Dataset entries
»»

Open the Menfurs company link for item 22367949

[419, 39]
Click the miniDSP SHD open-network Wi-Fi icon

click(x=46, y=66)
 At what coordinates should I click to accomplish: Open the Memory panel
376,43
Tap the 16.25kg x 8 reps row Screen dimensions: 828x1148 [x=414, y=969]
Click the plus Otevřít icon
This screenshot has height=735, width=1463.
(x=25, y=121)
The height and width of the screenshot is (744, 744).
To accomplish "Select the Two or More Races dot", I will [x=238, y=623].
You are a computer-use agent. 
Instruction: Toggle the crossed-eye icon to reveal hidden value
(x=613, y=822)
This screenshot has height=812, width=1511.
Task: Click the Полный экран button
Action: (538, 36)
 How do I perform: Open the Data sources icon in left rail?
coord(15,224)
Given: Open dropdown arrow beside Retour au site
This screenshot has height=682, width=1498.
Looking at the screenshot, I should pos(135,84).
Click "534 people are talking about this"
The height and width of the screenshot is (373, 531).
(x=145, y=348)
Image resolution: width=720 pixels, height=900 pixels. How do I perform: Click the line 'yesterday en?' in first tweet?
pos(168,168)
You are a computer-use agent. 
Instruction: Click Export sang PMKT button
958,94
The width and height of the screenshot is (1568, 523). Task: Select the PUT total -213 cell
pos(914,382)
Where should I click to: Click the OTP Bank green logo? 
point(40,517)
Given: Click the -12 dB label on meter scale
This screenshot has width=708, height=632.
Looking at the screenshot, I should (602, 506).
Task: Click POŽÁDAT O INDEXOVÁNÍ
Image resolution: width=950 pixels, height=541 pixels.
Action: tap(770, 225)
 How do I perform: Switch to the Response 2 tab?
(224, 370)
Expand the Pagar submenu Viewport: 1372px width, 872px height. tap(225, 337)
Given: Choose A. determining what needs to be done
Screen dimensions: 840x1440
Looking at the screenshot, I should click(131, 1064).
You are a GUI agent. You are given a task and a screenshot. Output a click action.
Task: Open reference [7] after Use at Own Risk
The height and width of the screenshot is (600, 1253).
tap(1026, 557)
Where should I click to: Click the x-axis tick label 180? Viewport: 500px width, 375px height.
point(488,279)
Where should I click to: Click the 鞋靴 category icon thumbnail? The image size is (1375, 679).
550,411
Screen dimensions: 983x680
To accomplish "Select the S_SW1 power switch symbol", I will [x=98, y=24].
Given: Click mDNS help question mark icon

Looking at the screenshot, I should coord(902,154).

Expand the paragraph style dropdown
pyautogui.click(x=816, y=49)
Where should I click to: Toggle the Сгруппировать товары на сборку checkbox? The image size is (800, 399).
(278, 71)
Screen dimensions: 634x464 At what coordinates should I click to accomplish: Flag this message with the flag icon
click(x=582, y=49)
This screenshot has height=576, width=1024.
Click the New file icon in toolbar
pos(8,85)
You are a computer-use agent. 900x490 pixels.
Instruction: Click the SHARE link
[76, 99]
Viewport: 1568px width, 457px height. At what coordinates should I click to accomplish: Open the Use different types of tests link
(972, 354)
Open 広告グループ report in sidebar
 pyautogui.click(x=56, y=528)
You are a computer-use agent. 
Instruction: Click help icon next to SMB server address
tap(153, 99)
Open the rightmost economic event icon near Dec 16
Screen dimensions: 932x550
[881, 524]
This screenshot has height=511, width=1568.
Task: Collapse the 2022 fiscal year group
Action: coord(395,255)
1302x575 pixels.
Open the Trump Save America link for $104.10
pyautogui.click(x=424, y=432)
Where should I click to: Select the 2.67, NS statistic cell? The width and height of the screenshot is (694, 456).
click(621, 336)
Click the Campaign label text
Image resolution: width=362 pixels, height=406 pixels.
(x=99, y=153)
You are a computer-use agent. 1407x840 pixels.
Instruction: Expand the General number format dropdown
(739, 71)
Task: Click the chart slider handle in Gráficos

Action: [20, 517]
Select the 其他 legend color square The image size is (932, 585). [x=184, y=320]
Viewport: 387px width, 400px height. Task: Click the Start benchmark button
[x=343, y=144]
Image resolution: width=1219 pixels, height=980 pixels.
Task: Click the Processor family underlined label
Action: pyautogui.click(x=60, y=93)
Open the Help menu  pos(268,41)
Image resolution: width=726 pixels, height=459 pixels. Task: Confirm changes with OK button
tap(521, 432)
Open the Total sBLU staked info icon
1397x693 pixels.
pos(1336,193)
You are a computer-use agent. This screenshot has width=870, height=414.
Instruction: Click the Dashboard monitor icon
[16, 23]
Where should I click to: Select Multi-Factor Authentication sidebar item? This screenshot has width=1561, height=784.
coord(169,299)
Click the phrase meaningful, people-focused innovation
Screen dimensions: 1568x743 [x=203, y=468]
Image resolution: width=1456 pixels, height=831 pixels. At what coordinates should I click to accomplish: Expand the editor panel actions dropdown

««

# TASK DIRECTIONS
Find the line with "Image resolution: width=950" in the entries above. Retype it and each line after it, exactly, through the line with "Given: Choose A.", and stop there.

# EXERCISE OUTPUT
Image resolution: width=950 pixels, height=541 pixels.
Action: tap(770, 225)
 How do I perform: Switch to the Response 2 tab?
(224, 370)
Expand the Pagar submenu Viewport: 1372px width, 872px height. tap(225, 337)
Given: Choose A. determining what needs to be done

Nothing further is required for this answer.